For readers of young adult fiction, whether you’re a teenager yourself or just like the genre, there have never been more choices. Dystopian YA fiction is a particularly trendy category these days. Science fiction writers have always imagined dystopias, or futuristic societies ruled by oppressive governments, where the freedoms we enjoy today have vanished. Recent series, such as Suzanne Collins’ The Hunger Games and Scott Westerfield’s Uglies, have brought the concept to a younger audience.
Across the Universe by Beth Revis also presents a dystopia, but with a twist. This oppressive society is located not on Earth, but on a spaceship called Godspeed, which is ferrying colonists to their new home orbiting another star. When the story opens, 16-year-old Amy is watching her parents become frozen for the journey, a torturous process. Her father gives her a choice of either staying on Earth or coming with them, asleep for hundreds of years. Amy chooses to brave the painful procedure.
The next voice that takes up the narration belongs to Elder, another 16-year old. He is slated to become the next leader of Godspeed. While Amy has been sleeping, generations of people have been born and lived out their lives in the confined world of the spaceship, performing the thousands of tasks necessary to keep Godspeed on course toward its faraway destination. Elder and the other workers aren’t even aware of the frozen colonists in the hold below where they live — until Elder stumbles upon this secret just in time to rescue Amy, who has been mysteriously awakened.

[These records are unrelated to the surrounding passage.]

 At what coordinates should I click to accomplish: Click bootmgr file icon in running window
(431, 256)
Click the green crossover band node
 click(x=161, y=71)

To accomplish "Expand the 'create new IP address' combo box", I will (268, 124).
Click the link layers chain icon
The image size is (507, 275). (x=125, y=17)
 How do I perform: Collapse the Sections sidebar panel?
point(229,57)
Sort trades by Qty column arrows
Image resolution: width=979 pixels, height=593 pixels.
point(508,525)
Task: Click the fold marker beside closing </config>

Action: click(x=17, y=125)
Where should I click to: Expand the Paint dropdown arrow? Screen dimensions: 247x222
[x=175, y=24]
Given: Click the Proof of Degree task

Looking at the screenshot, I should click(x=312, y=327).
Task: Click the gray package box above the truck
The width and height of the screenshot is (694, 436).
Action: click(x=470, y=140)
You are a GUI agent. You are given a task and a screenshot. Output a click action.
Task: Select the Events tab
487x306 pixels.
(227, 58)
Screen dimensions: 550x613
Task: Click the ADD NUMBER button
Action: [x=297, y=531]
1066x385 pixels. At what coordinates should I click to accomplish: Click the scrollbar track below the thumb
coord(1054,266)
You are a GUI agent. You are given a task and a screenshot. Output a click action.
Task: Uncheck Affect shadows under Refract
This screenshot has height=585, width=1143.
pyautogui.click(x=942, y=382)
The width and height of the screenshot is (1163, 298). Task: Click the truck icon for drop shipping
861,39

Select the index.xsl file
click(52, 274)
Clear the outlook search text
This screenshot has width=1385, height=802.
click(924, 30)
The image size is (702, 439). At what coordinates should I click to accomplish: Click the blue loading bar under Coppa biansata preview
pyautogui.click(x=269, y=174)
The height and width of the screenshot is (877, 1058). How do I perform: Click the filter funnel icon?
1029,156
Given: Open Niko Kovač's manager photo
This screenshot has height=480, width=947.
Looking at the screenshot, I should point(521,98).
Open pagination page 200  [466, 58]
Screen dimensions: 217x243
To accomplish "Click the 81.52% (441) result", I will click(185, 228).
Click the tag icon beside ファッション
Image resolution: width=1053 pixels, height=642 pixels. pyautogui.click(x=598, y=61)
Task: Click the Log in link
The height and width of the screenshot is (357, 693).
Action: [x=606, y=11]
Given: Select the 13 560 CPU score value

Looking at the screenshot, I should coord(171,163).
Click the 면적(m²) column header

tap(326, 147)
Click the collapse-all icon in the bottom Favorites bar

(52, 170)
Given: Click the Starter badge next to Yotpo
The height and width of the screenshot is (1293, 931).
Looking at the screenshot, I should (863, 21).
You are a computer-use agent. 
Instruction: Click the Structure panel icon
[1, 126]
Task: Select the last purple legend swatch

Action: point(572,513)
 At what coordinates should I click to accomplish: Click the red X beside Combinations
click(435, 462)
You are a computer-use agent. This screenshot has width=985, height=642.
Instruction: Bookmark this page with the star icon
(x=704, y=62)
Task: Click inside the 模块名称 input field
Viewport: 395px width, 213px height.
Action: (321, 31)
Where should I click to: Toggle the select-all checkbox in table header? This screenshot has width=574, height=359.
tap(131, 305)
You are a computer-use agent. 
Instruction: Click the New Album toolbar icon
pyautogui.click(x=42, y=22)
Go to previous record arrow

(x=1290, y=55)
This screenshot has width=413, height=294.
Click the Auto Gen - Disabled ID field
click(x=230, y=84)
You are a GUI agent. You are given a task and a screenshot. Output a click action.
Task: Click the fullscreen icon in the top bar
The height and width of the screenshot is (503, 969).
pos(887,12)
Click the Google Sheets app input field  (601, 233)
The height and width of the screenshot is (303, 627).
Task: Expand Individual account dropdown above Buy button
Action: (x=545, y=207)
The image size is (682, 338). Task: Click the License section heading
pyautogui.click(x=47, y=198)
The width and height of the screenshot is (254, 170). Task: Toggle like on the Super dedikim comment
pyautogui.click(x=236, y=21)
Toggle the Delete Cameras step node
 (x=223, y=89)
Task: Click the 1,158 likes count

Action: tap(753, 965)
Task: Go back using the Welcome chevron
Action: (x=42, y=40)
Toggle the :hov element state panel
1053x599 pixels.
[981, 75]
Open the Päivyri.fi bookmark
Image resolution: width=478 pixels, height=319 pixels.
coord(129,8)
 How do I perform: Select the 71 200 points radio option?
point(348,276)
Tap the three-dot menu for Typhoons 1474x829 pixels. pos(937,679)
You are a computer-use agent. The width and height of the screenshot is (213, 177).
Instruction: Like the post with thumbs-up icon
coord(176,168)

Amy finds that the society on Godspeed is very different from the one she knew on Earth. The workers, who have come to look alike over the generations, treat her with suspicion and hostility because of her conspicuous red hair. Amy soon notices that the workers all behave alike too, and those who don’t — people who are creative or artistic — are confined to a hospital and kept on drugs. She instantly dislikes this “new world order” and wonders why Elder, as the next leader, doesn’t do more to change it.
Across the Universe is a murder mystery as well. Someone — perhaps the same person who unfroze Amy — is murdering the colonists as they sleep. Amy, worried that her parents may become the next victims, teams up with Elder to discover who the killer is. Together, they uncover the ship’s many sinister secrets as they try to solve the murders.
This fresh novel has a lot going for it. The spaceship setting helps it stand out from the crowded pack of YA novels. The murder-mystery plot adds suspense, culminating in several twists at the climax. The dystopian society on Godspeed, and the question of whether Elder and Amy should try to change it, adds moral complexity to the theme. And, of course, romance is budding between Elder and Amy, although this love connection seemed forced at times. But they have no other options — everyone else is either much older or much younger than the two of them — which makes even their young love another strange side effect of the confined shipboard society.
Across the Universe is a fast-paced page turner, composed of short, snappy chapters that alternate between Amy’s and Elder’s points of view. Although it is the first installment in a planned series, Across the Universe is also a satisfying standalone read, with a tidy conclusion. Parents should note that there are some graphic scenes depicting sex and even an attempted rape that, while germane to the plot, may not be appropriate for younger readers.